### Work to be completed
How many lines in the entries below contain the string "dimensions"? Reply with the number only.

==== Data shown ====

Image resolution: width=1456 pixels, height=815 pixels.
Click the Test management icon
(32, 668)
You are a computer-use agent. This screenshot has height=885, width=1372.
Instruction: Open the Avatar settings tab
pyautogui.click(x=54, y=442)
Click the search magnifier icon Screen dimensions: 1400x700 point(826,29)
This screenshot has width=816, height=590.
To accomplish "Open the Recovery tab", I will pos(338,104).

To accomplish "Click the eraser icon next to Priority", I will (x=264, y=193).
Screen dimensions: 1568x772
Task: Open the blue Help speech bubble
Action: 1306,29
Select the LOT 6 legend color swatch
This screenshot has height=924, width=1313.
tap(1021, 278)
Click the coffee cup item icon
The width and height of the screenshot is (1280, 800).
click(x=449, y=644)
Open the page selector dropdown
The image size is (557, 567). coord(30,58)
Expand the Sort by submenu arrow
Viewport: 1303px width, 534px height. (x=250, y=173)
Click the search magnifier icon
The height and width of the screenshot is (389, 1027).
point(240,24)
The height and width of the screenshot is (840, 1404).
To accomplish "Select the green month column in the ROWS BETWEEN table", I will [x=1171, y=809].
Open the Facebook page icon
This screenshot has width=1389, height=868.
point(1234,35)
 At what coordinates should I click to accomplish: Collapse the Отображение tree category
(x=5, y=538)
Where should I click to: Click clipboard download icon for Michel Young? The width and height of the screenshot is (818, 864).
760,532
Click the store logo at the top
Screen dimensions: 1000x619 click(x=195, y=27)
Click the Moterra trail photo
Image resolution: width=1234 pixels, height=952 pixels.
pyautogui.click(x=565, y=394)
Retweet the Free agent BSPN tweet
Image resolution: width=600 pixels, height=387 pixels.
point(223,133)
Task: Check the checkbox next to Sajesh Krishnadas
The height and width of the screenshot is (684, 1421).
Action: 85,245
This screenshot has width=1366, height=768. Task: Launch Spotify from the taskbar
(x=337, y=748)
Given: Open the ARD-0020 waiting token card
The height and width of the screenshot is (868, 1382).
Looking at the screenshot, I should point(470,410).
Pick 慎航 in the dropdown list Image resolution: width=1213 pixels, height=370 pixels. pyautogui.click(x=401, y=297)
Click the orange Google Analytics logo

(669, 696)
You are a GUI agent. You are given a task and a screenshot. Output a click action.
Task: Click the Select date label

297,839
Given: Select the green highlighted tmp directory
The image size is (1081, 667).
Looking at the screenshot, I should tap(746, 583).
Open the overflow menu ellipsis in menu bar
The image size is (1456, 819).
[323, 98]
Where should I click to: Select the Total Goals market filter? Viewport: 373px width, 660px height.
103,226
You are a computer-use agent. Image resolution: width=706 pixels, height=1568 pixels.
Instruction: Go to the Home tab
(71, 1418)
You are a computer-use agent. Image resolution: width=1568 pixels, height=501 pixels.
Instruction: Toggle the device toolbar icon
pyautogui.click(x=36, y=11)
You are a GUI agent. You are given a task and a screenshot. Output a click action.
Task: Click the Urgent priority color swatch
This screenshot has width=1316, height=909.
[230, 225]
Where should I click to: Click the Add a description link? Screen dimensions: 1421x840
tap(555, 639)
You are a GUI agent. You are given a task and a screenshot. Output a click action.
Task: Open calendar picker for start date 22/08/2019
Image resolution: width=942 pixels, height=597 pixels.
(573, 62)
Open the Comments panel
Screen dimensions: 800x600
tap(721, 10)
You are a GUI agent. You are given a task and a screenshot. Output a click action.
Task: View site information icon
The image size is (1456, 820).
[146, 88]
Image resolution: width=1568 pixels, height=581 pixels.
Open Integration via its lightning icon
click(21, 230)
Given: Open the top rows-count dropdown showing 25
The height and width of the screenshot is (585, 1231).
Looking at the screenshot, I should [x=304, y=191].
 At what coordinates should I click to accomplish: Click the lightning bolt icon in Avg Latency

====

### Solved exercise
5